A well-designed bicycle is efficient, inexpensive and delightful.

If you use your bike on the right paths, with appropriate goals, it can deliver exactly what you need, while also allowing you to go at your own pace, see what’s going on around you and feel grounded.

Until, of course, you get jealous.

If you start trying to ride your bike on the freeway, or insist on adding extra seats, electric drivetrains and bright lights, sooner or later, you’re going to end up with a vehicle that’s not good at being a bike or a car.

Better, of course, to simply get rid of the bike and get the kind of car you need.

Until, of course, you get jealous.

A car is not a rocket. It can’t do rocket things. It can’t even do bus things or tractor things. It’s simply good at being a car.

Read any business news, and you’ll find stories of unicorns, venture funding and IPOs. Stories of powerful CEOs who are out to change the world.

They rarely got there on a bicycle.

That’s okay.

The challenge arises when we take our eyes off of what we set out to build in the first place.

The perfect conditions

Somewhere, there is the ideal soil for growing mangoes. Or the best possible wave for surfing. Or the most romantic sunset for a proposal.

But it’s not right here and it’s not right now.

Our success has a lot to do with how we dance with conditions that aren’t quite perfect.

Working with problems

They’re everywhere we look. Here are a few thoughts on the ones that won’t go away:

First, is it a problem or a situation? Problems, by definition, have solutions. You might not like the cost of the solution, the trade-offs it leads to, or the time and effort it takes, but problems have solutions.

On the other hand, situations don’t. Situations are simply things we need to live with.

Once we realize that a problem we have isn’t a problem at all, but actually a situation, it’s easier to do our best to move on and thrive. Focusing on a situation is usually a source of stress, not a way forward.

Second, has anyone else ever solved a problem like this one in a useful way? If not, it might be a situation. See question one.

Third, if the problem has been around for a while, it might not be an easy problem. Those tend to get solved right away. It’s probably a problem that involves more effort or trade-offs than you were hoping for.
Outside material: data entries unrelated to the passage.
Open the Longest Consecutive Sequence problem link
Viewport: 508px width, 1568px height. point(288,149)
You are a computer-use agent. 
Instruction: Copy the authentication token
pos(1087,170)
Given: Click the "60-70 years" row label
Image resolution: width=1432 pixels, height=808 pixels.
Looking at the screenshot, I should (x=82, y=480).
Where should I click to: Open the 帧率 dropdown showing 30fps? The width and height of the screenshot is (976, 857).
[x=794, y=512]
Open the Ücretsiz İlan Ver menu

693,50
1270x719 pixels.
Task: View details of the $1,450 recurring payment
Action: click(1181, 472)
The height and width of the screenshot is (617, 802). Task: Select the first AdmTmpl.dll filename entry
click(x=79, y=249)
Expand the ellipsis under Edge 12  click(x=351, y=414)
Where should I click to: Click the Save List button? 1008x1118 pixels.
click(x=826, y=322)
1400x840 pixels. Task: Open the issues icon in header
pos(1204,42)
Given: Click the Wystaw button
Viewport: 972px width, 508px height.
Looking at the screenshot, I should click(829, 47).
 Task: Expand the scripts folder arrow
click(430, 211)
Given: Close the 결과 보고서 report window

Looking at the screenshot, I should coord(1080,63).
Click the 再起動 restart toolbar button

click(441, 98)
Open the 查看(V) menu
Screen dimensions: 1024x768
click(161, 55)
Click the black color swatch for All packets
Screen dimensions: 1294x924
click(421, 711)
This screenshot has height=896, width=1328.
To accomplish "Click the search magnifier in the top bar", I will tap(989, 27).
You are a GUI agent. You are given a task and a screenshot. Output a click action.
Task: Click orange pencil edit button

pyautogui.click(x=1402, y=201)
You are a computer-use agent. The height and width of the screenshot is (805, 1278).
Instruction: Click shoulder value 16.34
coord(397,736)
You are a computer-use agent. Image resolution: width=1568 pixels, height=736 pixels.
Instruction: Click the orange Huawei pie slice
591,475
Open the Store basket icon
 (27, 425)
Resetting our expectations for what it might take to solve gives us the chance to recalibrate it as a situation we’re willing to live with, simply because the cost of the solution is too high.

And finally, some problems get better if we’re willing to talk about them. Some situations, on the other hand, simply get worse when we focus our energy and community on them.

Who’s got the camera?

For years, I’ve been using this picture of Neil Armstrong when I tell the story of meeting him and hearing his talk at one of his last public appearances:

I wasn’t there when this photo was taken, so I relied on a Google image search to find it:

I compounded Google’s error. Sorry, Buzz.

Neil had the camera. The photos of him on the moon were taken by a long selfie stick on the LEM. All the iconic shots show a very very tiny image of Neil reflecting in Buzz Aldrin’s visor (so technically, I guess he is in those photos).

We need people to hold the metaphorical camera. But when they do, they’re often not in the shot. That doesn’t mean they’re not doing important work.

The second mistake

That’s the avoidable one and the one that usually causes the real trouble.

When the first mistake flusters us, breaks our rhythm or messes with our confidence, we’re far more likely to make the second one.

It’s almost impossible to avoid making a mistake. But avoiding the second mistake (or, just as likely, the cover-up) is a learnable skill.

Turtleneck confusion

Apple didn’t succeed because of the way Steve Jobs dressed.

Just like SBF’s hair didn’t put him in jail.

We can look at the outré behavior of various Silicon Valley overlords and come to the conclusion that it’s not only a necessary part of the job but actually the cause of their project’s success.

That’s like saying that all the rigamarole some baseball players do before stepping up to the plate leads to home runs, or that an author’s special pencil is the secret to their writing style. You don’t have to scream and yell to run a great restaurant.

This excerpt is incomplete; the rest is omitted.